What to produce => With the images omitted, return all of the entries exactly as they stand.

The data =>
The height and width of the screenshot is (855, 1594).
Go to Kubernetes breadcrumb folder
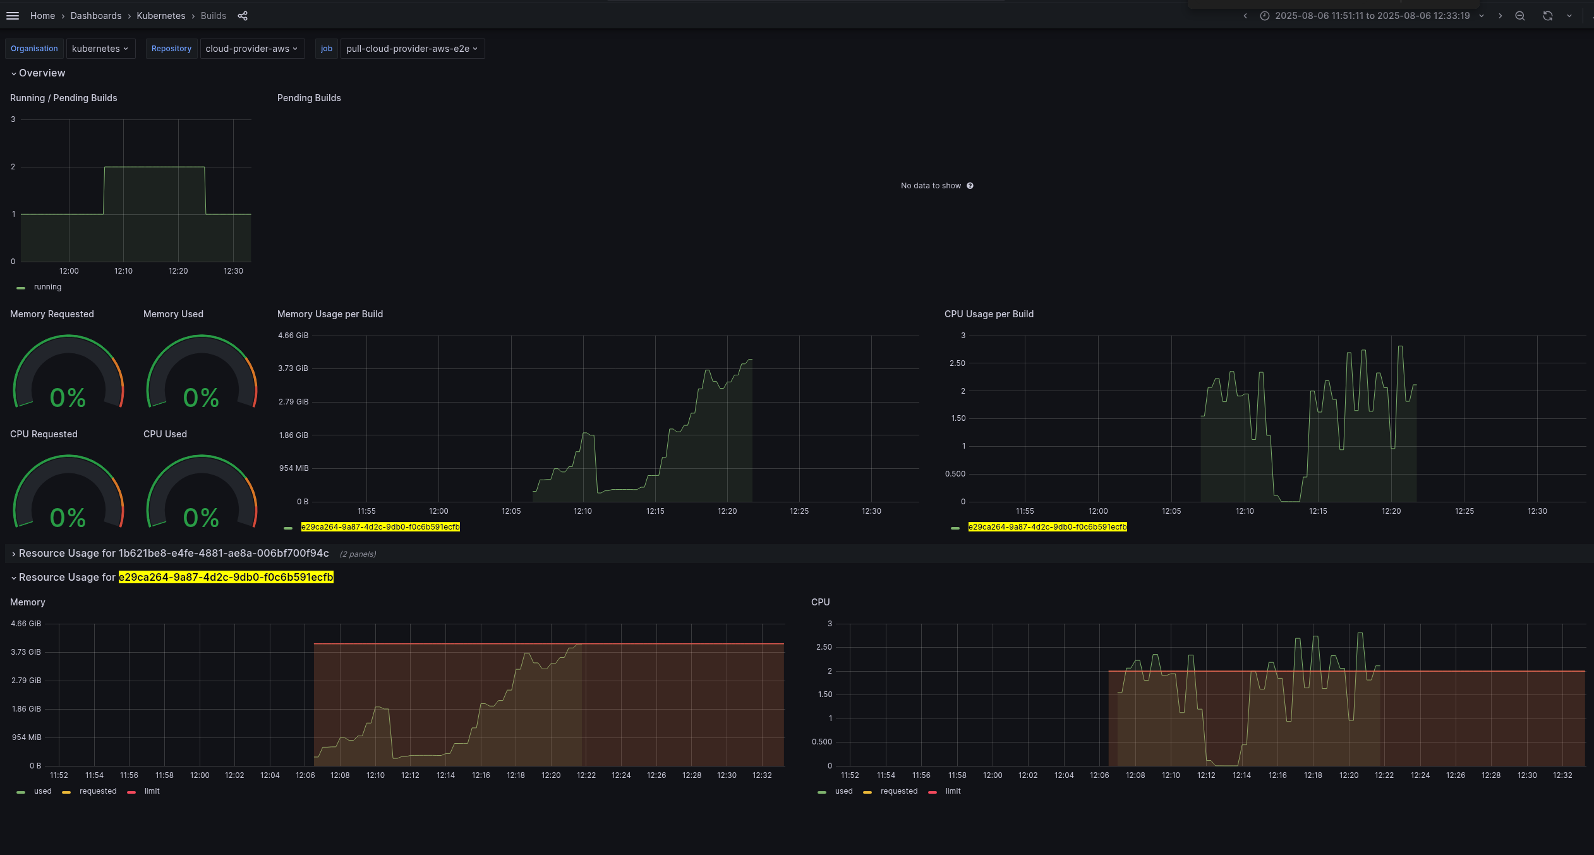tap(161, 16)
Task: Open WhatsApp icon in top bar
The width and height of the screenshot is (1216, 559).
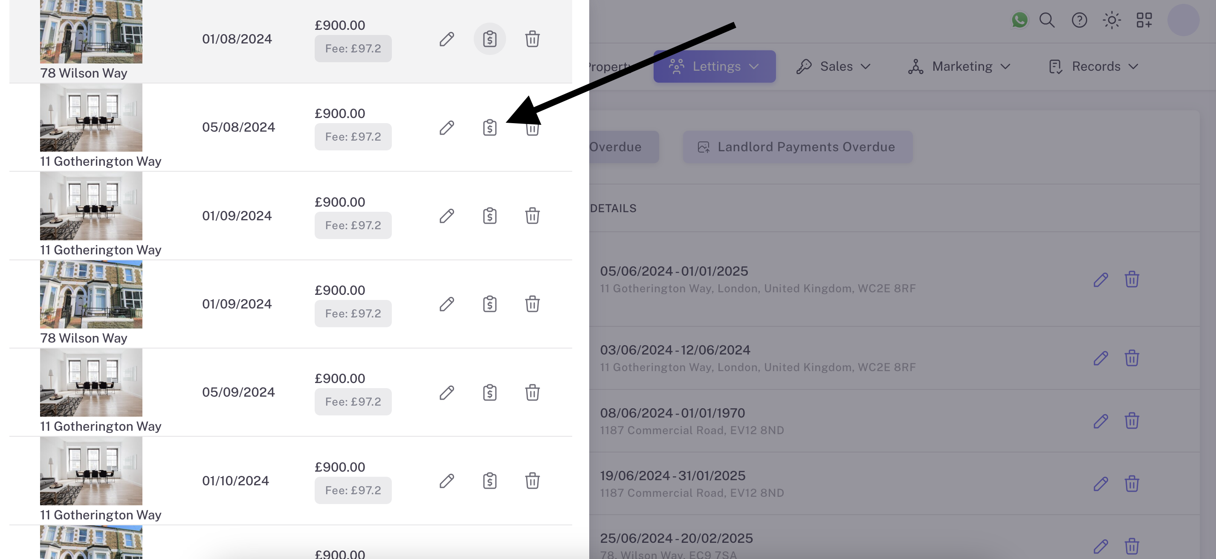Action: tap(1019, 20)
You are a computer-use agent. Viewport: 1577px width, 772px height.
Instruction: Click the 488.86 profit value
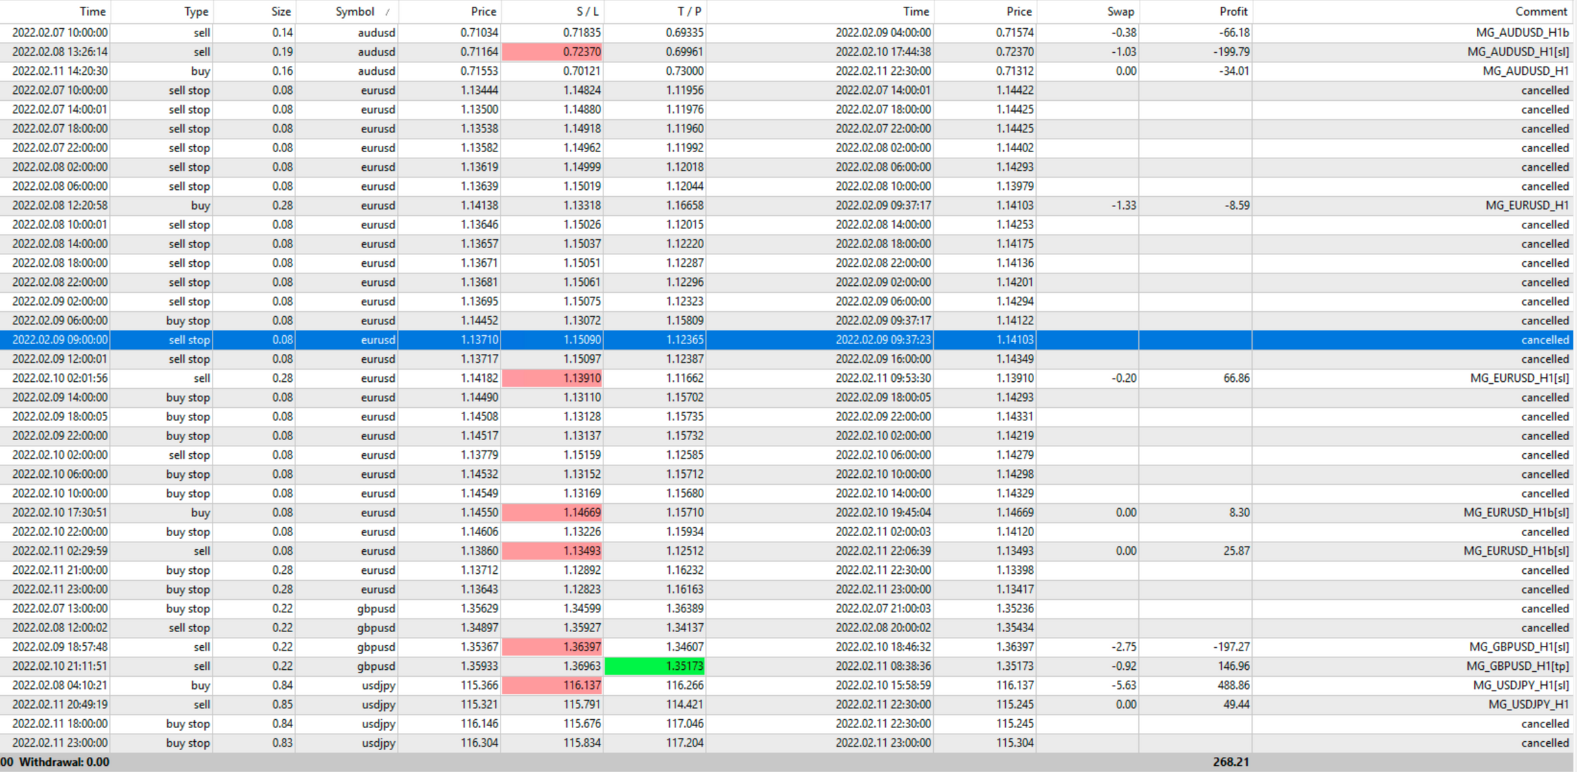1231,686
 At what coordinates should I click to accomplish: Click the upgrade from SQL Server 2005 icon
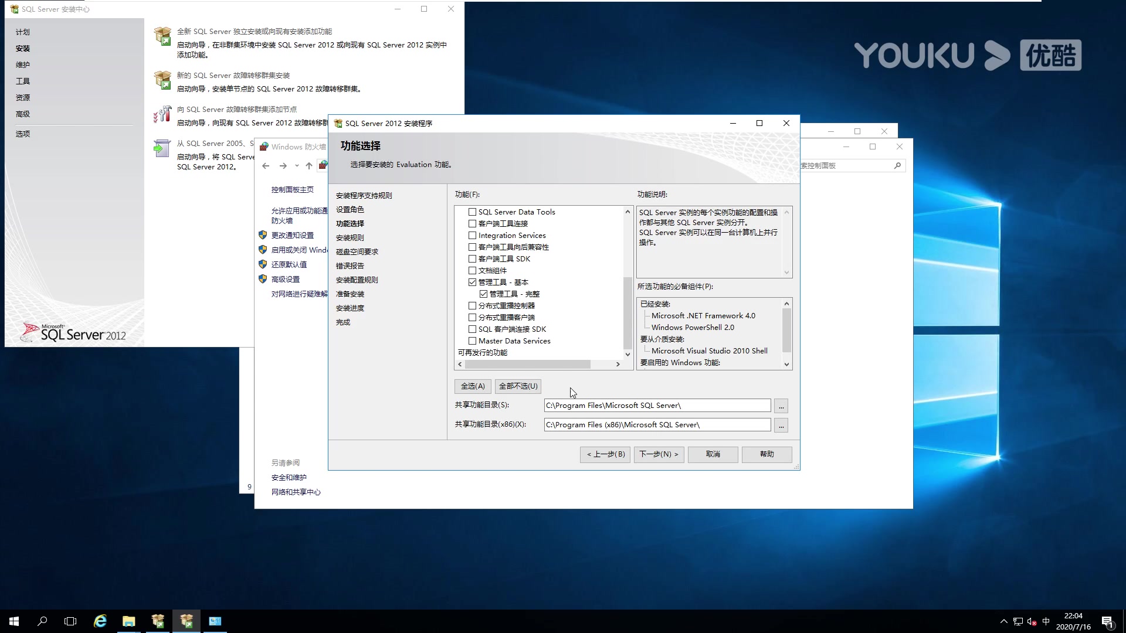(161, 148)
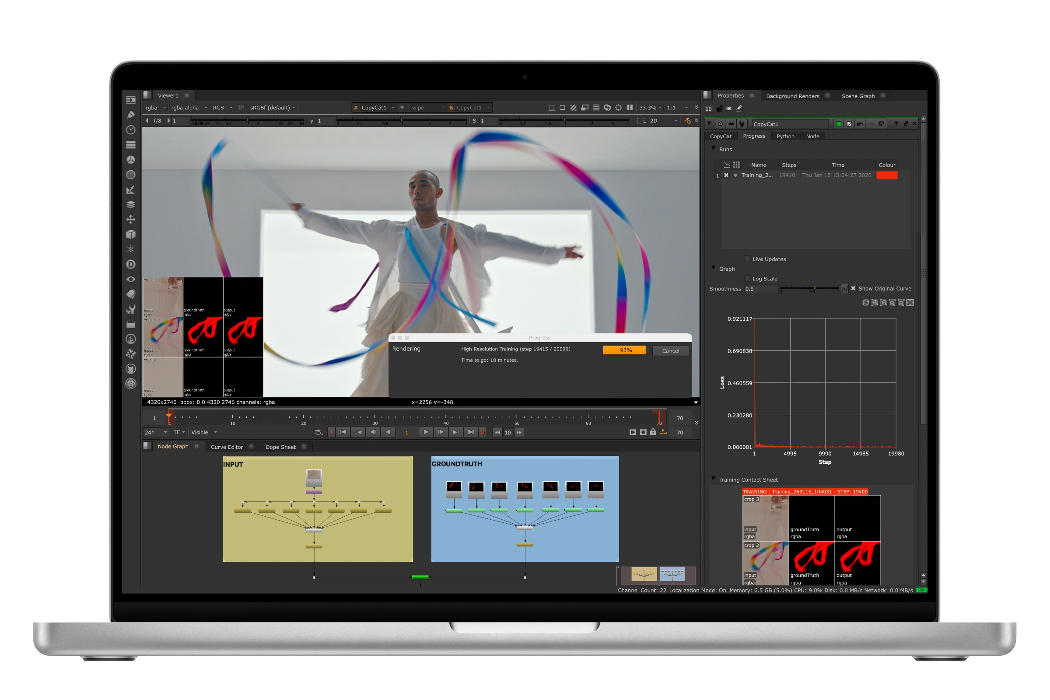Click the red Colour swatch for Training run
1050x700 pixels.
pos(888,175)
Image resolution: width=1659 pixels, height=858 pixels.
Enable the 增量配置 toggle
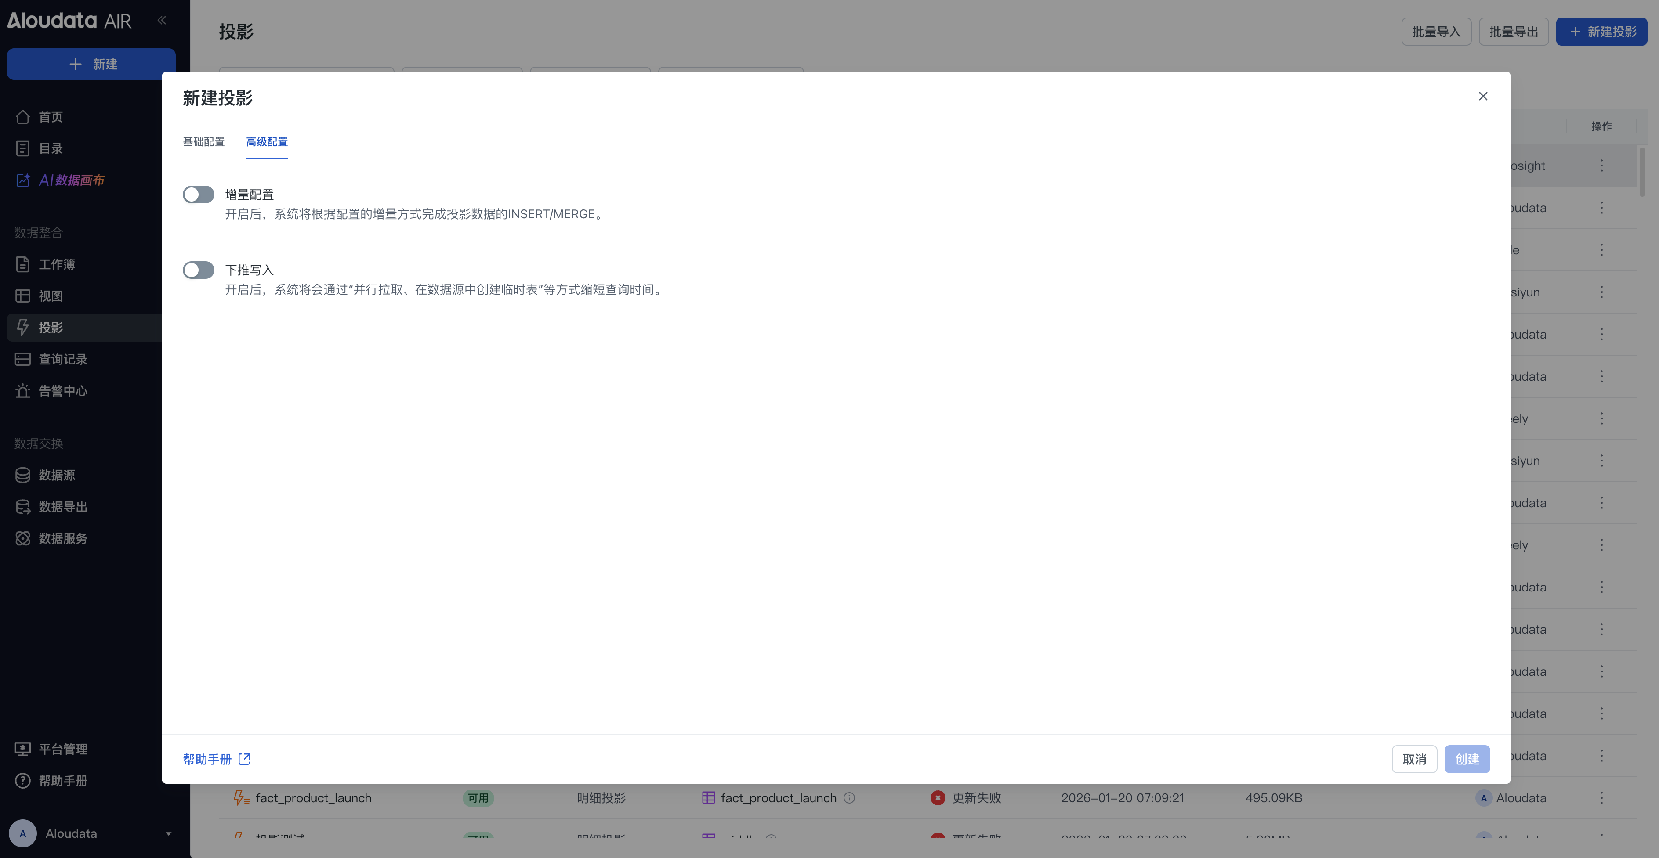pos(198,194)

Completed task =>
The height and width of the screenshot is (855, 1594).
Go to Kubernetes breadcrumb folder
tap(161, 16)
Task: Open WhatsApp icon in top bar
The width and height of the screenshot is (1216, 559).
Action: tap(1019, 20)
You are a computer-use agent. Viewport: 1577px width, 772px height.
Instruction: Click the 488.86 profit value
1231,686
 At what coordinates should I click to accomplish: Click the upgrade from SQL Server 2005 icon
(161, 148)
Click the red Colour swatch for Training run
1050x700 pixels.
pos(888,175)
Image resolution: width=1659 pixels, height=858 pixels.
Enable the 增量配置 toggle
pos(198,194)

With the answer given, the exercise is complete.